## COMPLETE THE FOLLOWING
- 1) Answer these questions from the judgment excerpt, one per line:
(a) What amount of debt did the plaintiff seek to enforce?
(b) At what time and on what date is the hand-down deemed to be?
(c) For how long was the plaintiff appointed for the VAT Recovery Services?
- 2) Please retype the stretch of the judgment excerpt from "The date and" through "order marked ‘X’.", without any changes.

The date and time for hand-down is deemed to be
at 14h30 on 7 August 2024
Summary:
Invalidity of the agreement – an
administrative agreement and its legal consequences remain in effect
until it is set aside
by a court in judicial review – legal
consequences cannot simply be overlooked
.
ORDER
The
order is made in terms of the draft order marked ‘X’.
JUDGMENT
MAHLANGU
AJ
INTRODUCTION
[1]
This trial originates from an application on motion brought by EMS
Solutions (Pty) Ltd (Plaintiff),
to enforce payment of a monetary
debt of R5 346 856.09, allegedly owed to it by Mohokare
Local Municipality (Respondent)
together with interest and costs, in
respect of services rendered pursuant to having been appointed as a
service provider for the
Respondent in respect of two separate
procurement contracts, the VAT recovery services agreement and the
Fixed Asset Registers
agreement.
[2]
The application was opposed by the Respondent, who filed a
counterclaim for an order declaring
the VAT recovery services
agreement (the agreement) unlawful, invalid and null and void,
alternatively that the Applicant’s
appointment in respect of
the VAT recovery services be set aside and rescinded. After the
pleadings were closed and the application
enrolled for hearing, the
matter was referred to trial and not on any specific issue.
BACKGROUND
FACTS
[3]
On 30 June 2016, the Respondent appointed the Plaintiff for the
preparation of its Fixed Asset
Register-Infrastructure for the years
2016/2017 and 2017/2018. The parties agreed that the Fixed Asset
Registers agreement was
lawful. The Plaintiff was appointed by the
Respondent for the VAT Recovery Services on 5 December 2017 for a
period of 36 months.

## ENTRIES SHOWN

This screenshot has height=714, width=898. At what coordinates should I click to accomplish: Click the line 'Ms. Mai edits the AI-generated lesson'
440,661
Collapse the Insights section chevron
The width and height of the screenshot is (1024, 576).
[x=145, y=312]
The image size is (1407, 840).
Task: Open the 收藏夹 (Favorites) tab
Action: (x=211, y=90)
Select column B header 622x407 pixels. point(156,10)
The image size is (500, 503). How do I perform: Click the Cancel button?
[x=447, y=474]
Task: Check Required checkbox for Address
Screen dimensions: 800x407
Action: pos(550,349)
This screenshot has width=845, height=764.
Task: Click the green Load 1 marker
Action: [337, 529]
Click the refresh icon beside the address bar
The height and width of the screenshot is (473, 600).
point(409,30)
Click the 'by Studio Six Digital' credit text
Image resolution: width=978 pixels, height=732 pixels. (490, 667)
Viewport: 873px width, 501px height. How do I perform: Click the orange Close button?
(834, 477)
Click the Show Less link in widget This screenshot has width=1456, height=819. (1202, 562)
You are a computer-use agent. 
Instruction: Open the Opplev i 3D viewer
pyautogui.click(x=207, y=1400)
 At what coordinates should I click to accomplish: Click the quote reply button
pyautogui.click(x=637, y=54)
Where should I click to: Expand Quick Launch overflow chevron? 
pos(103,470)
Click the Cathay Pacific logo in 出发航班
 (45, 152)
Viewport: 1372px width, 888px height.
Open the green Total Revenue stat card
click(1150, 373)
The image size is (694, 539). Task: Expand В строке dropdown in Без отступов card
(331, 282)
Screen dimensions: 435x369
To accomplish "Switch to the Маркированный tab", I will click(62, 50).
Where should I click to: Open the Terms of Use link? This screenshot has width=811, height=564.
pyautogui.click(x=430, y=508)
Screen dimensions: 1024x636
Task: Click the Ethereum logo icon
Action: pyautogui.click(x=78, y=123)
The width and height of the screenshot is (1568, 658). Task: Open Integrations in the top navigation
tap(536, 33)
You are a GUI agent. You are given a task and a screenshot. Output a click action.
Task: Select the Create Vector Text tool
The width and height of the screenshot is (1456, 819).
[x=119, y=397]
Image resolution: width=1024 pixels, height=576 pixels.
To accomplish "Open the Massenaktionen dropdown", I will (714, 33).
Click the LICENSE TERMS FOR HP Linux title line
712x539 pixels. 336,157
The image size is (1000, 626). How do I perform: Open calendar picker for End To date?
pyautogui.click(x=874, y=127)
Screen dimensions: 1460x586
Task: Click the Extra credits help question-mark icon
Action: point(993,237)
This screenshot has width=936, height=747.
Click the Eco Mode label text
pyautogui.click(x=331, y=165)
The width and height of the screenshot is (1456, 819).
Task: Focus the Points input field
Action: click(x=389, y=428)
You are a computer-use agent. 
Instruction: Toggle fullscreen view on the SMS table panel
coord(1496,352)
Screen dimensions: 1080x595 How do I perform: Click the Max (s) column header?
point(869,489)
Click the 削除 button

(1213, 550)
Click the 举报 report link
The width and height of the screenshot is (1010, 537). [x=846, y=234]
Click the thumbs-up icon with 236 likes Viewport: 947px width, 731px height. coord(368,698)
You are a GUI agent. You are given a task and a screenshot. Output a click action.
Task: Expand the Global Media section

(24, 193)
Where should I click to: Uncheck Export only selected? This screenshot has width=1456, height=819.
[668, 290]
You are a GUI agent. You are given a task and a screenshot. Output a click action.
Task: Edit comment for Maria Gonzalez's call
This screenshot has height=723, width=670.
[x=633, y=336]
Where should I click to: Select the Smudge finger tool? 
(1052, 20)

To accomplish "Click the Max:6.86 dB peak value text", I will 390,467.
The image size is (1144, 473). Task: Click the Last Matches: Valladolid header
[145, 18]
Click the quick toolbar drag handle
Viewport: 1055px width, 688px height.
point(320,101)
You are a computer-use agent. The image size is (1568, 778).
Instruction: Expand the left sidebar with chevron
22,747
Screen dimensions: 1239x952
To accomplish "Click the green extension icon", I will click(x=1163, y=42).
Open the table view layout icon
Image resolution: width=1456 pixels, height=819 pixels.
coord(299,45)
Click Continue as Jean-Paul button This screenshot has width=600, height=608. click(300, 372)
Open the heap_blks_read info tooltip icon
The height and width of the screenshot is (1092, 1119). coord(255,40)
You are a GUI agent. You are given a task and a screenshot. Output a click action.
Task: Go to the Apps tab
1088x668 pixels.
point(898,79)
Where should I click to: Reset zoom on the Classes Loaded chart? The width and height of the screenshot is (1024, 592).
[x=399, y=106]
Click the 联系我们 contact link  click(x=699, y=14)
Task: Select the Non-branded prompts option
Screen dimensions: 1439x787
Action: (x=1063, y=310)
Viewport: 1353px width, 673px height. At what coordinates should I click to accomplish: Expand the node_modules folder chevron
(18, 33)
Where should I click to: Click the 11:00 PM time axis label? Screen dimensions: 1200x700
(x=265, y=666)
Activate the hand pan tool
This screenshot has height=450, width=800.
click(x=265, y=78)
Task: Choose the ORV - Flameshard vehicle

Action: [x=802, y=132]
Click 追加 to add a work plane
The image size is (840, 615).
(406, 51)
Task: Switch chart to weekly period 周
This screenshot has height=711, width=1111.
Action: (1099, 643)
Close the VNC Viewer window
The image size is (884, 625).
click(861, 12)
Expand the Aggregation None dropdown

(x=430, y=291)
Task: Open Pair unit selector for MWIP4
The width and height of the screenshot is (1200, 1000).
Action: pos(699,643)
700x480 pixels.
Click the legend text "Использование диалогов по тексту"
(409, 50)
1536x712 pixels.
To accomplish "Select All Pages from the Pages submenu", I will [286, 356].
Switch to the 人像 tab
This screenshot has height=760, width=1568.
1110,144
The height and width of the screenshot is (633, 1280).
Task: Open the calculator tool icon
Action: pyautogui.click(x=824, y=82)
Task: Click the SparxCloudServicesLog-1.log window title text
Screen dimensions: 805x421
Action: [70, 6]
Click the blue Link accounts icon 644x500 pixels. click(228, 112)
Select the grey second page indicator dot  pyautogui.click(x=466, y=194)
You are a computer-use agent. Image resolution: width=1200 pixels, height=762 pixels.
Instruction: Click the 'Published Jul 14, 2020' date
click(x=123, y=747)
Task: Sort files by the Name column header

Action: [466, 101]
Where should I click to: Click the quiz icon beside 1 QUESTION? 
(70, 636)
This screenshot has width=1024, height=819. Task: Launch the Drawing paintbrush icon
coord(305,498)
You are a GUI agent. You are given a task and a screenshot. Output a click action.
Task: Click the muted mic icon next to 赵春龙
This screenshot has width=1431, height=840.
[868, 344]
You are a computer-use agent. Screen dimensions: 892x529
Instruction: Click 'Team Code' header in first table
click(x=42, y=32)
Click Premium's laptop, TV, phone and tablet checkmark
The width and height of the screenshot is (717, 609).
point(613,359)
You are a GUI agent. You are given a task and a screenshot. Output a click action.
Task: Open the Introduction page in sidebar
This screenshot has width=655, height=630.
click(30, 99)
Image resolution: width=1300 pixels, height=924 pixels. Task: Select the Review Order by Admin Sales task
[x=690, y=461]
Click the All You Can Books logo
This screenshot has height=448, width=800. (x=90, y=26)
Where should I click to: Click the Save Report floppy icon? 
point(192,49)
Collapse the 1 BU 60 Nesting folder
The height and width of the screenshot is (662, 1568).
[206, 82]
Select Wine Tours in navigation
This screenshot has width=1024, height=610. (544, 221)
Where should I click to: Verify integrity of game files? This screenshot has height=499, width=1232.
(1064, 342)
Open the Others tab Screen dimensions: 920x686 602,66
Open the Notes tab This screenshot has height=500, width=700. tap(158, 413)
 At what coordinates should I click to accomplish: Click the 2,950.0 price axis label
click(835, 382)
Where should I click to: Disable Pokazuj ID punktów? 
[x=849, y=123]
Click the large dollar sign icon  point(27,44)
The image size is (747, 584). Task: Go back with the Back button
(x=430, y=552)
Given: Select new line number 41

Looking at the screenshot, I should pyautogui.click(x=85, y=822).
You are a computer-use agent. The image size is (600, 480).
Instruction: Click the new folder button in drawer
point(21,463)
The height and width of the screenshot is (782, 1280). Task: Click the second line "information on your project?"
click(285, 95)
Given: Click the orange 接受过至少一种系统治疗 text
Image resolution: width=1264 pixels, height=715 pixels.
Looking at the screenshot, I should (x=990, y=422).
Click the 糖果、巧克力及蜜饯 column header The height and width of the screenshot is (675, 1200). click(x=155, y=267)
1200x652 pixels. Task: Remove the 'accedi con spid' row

## ANSWERS FOR THE EXERCISE
- 1)
(a) R5 346 856.09
(b) At 14h30 on 7 August 2024
(c) 36 months

- 2)
The date and time for hand-down is deemed to be
at 14h30 on 7 August 2024
Summary:
Invalidity of the agreement – an
administrative agreement and its legal consequences remain in effect
until it is set aside
by a court in judicial review – legal
consequences cannot simply be overlooked
.
ORDER
The
order is made in terms of the draft order marked ‘X’.